Chapter 12      Anti-Virus
  Sophos Anti-Virus Filtering
Virus Scanning
In broad terms, the engine’s scanning capability is managed by a powerful combination of two important 
components: a classifier that knows where to look, and the virus database that knows what to look for. 
The engine classifies the file by type rather than by relying on the extension.
The virus engine looks for viruses in the bodies and attachments of messages received by the system; an 
attachment’s file type helps determine its scanning. For example, if a message’s attached file is an 
executable, the engine examines the header which tells it where the executable code starts and it looks 
there. If the file is a Word document, the engine looks in the macro streams.

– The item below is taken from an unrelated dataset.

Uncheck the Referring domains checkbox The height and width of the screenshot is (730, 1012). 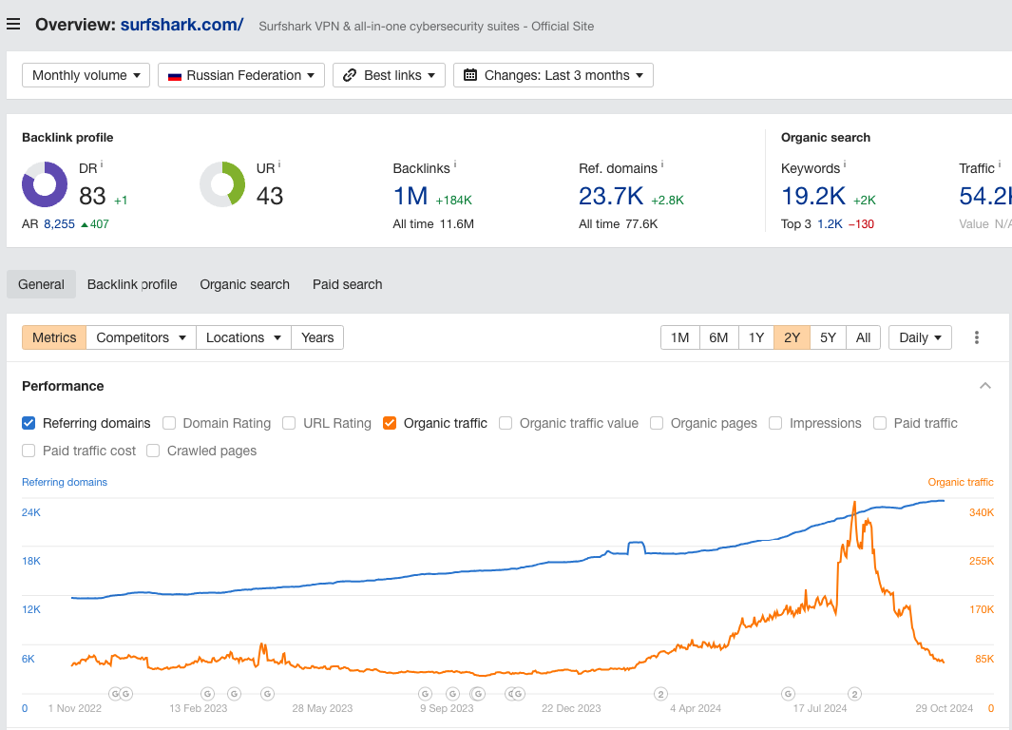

If it is a MIME file, the 
format used for mail messaging, it looks in the place where the attachment is stored. 
Detection Methods
How viruses are detected depends on their type. During the scanning process, the engine analyzes each 
file, identifies the type, and then applies the relevant technique(s). Underlying all methods is the basic 
concept of looking for certain types of instructions or certain ordering of instructions.
Pattern Matching
In the technique of pattern matching, the engine knows the particular sequence of code and is looking 
for an exact match that will identify the code as a virus. More often, the engine is looking for sequences 
of code that are similar, but not necessarily identical, to the known sequences of virus code. In creating 
the descriptions against which files are compared during scanning, Sophos virus researchers endeavor to 
keep the identifying code as general as possible so that – using heuristics, as explained below – the 
engine will find not just the original virus but also its later derivatives.
Heuristics
The virus engine can combine basic pattern matching techniques with heuristics – a technique using 
general rather than specific rules – to detect several viruses in the same family, even though Sophos 
researchers might have analyzed only one virus in that family. The technique enables a single description 
to be created that will catch several variants of one virus. Sophos tempers its heuristics with other 
methods, minimizing the incidence of false positives.
Emulation
Emulation is a technique applied by the virus engine to polymorphic viruses. Polymorphic viruses are 
encrypted viruses that modify themselves in an effort to hide themselves. There is no visible constant 
virus code and the virus encrypts itself differently each time it spreads. When it runs, it decrypts itself. 
The emulator in the virus detection engine is used on DOS and Windows executables, while polymorphic 
macro viruses are found by detection code written in Sophos’s Virus Description Language.
The output of this decryption is the real virus code and it is this output that is detected by the Sophos 
virus detection engine after running in the emulator.
Executables that are sent to the engine for scanning are run inside the emulator, which tracks the 
decryption of the virus body as it is written to memory. Normally the virus entry point sits at the front 
end of a file and is the first thing to run. In most cases, only a small amount of the virus body has to be 
decrypted in order for the virus to be recognized. Most clean executables stop emulating after only a few 
instructions, which reduces overhead.